— BEGIN Dataset extract —

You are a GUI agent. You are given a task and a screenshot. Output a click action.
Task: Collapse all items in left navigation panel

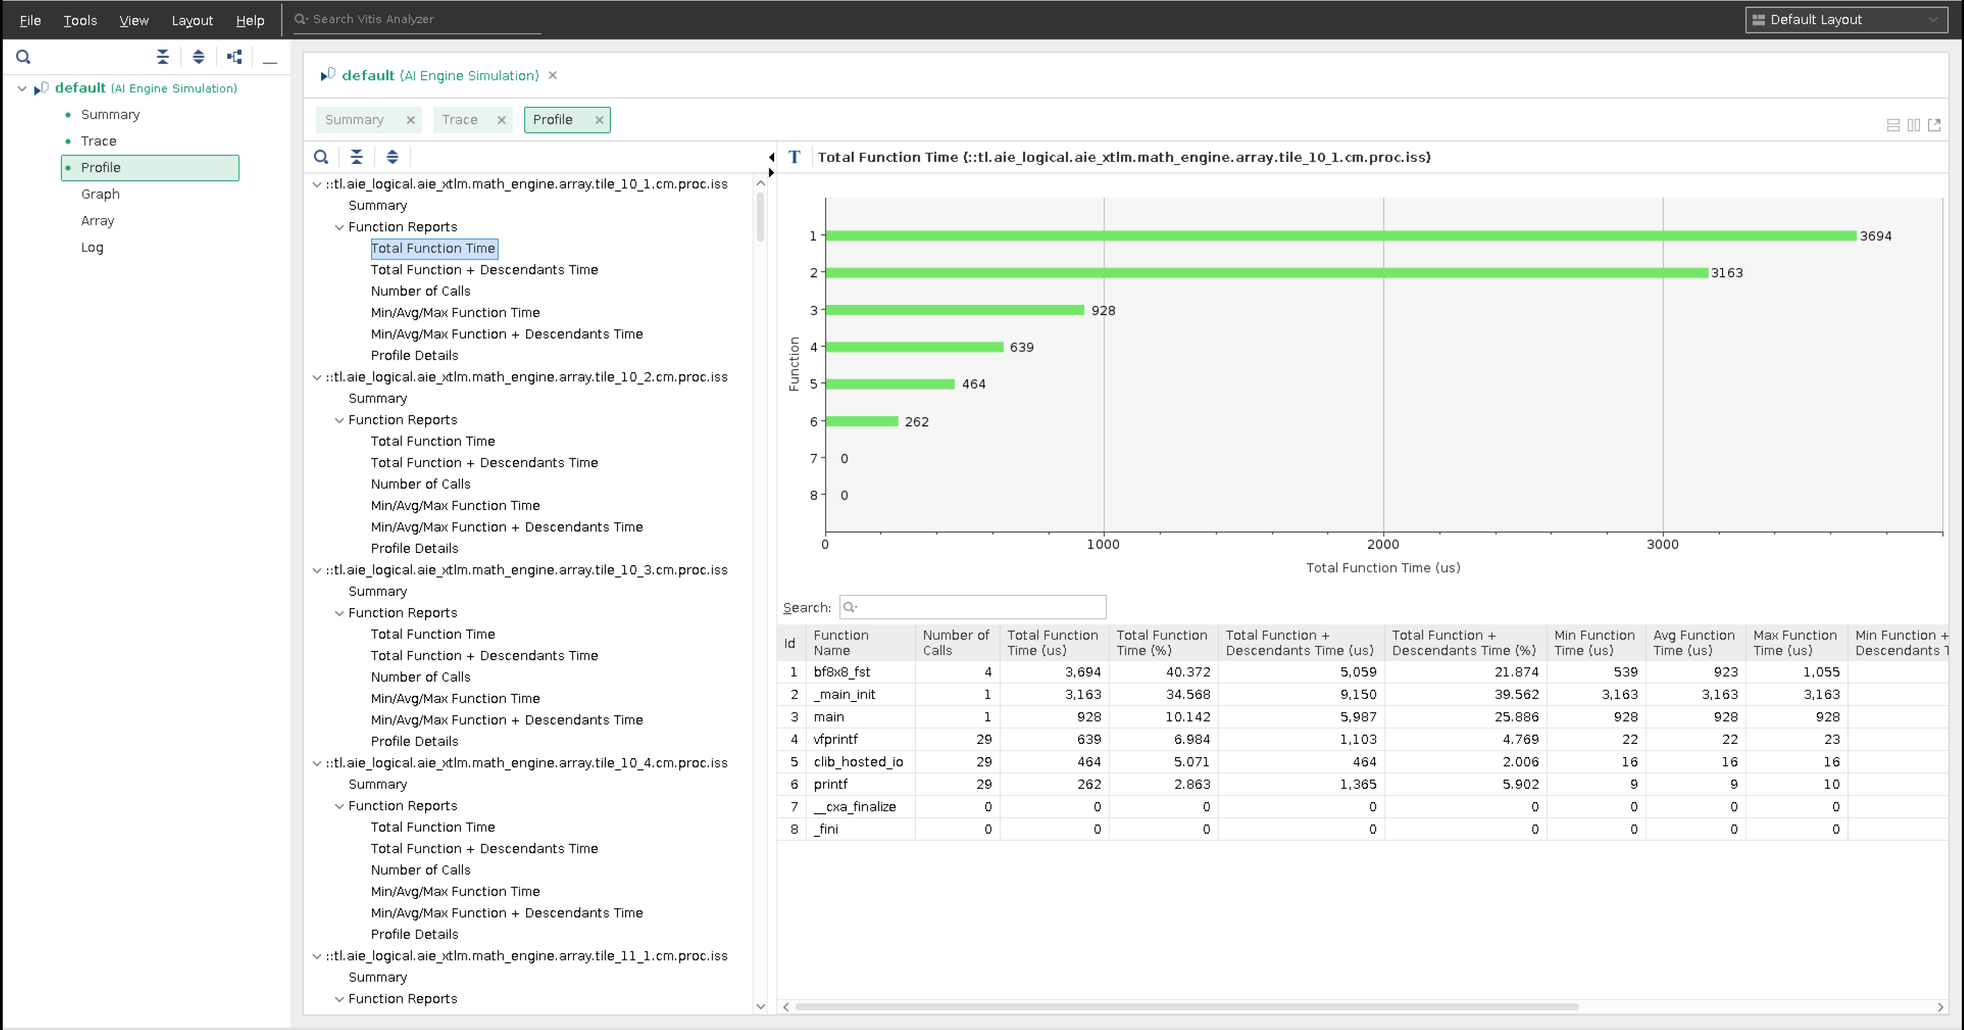162,57
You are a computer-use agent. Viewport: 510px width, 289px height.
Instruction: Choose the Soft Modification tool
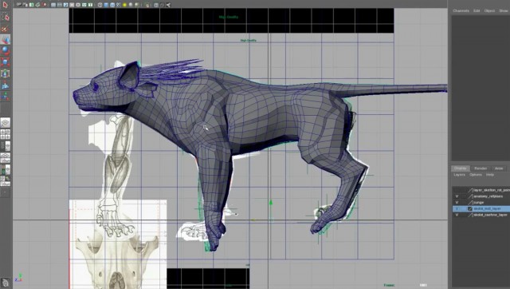6,85
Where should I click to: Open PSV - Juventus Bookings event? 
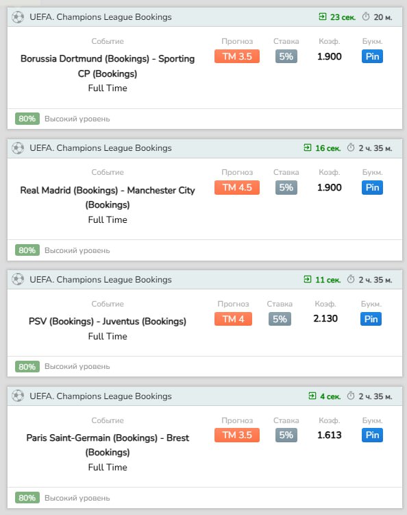[108, 321]
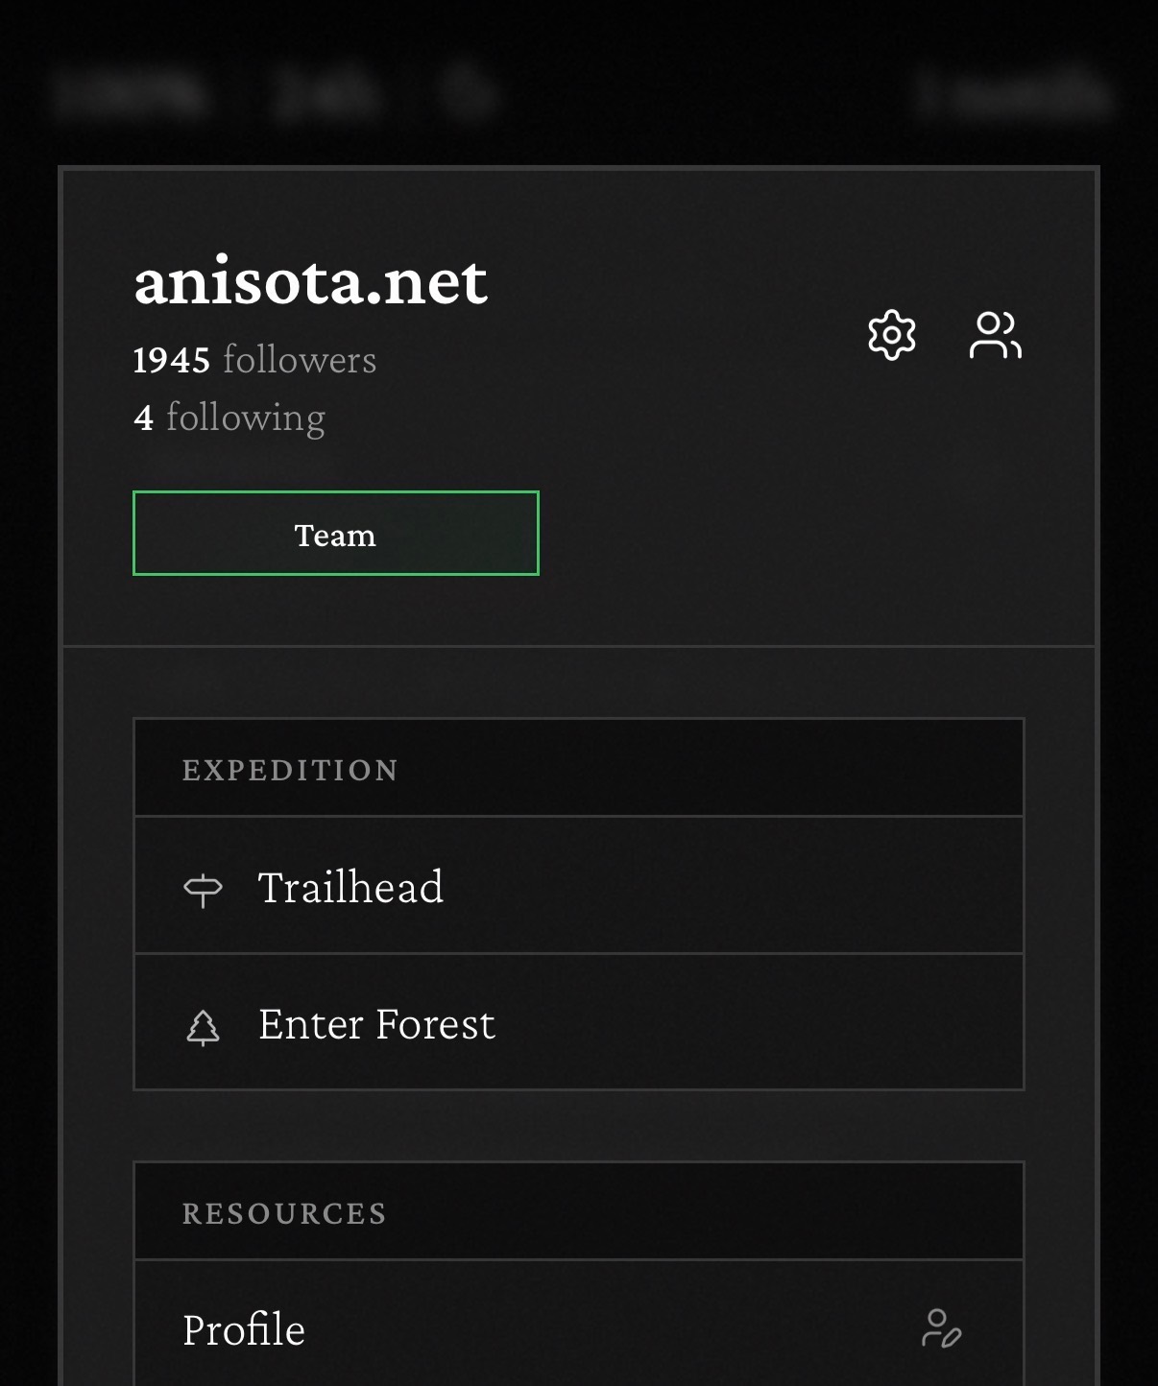Click the number 4 following count

144,418
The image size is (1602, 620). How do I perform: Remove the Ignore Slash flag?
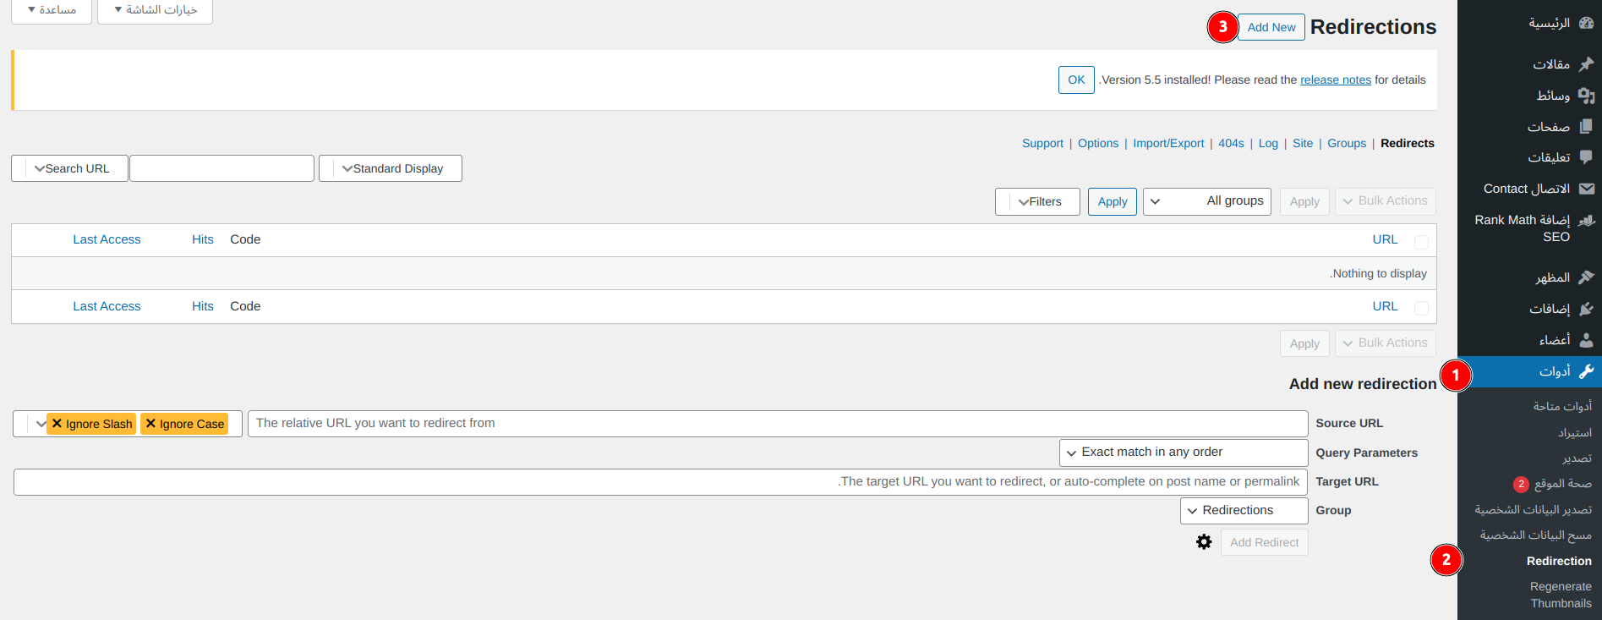point(57,424)
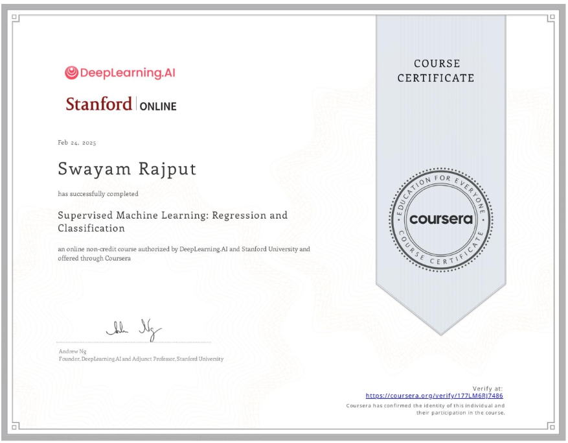
Task: Click the Founder, DeepLearning.AI title line
Action: pyautogui.click(x=141, y=359)
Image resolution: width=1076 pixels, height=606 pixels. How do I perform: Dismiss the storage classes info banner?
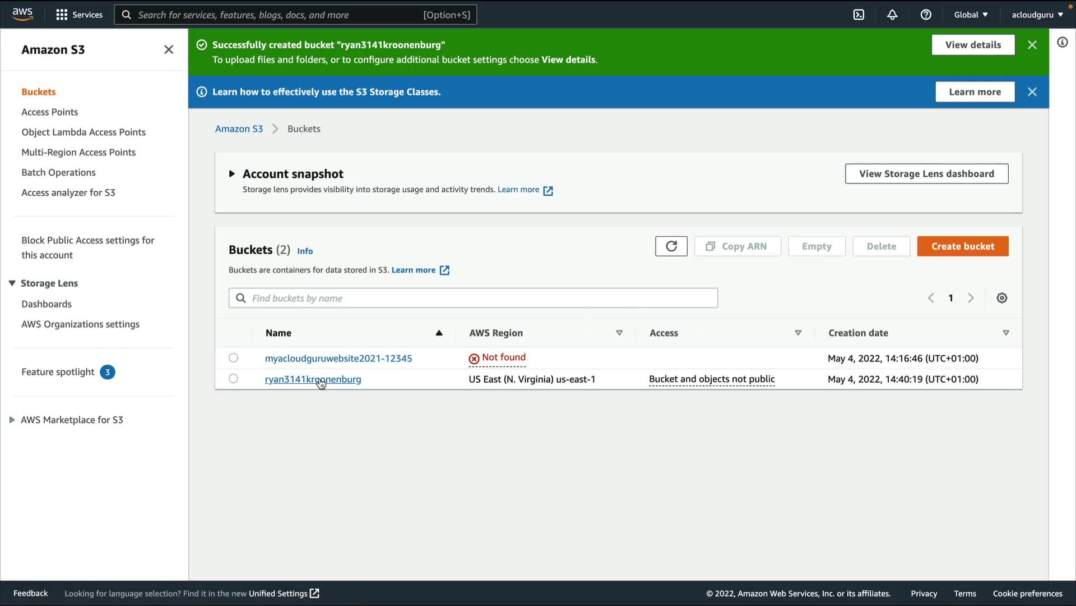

— END Dataset extract —

## [Exercise description]
Rewrite the stretch from the line containing "You are a computer-use" through the end of the listing, replacing "How do I perform" with "How can I perform" and changing nothing else. Omit the pictures from your output.

## [Exercise result]
You are a computer-use agent. Viewport: 510px width, 289px height.
Instruction: Choose the Soft Modification tool
6,85
Where should I click to: Open PSV - Juventus Bookings event? 
[108, 321]
Click the number 4 following count

144,418
The image size is (1602, 620). How can I perform: Remove the Ignore Slash flag?
point(57,424)
Task: Click the Founder, DeepLearning.AI title line
Action: pyautogui.click(x=141, y=359)
Image resolution: width=1076 pixels, height=606 pixels. How can I perform: Dismiss the storage classes info banner?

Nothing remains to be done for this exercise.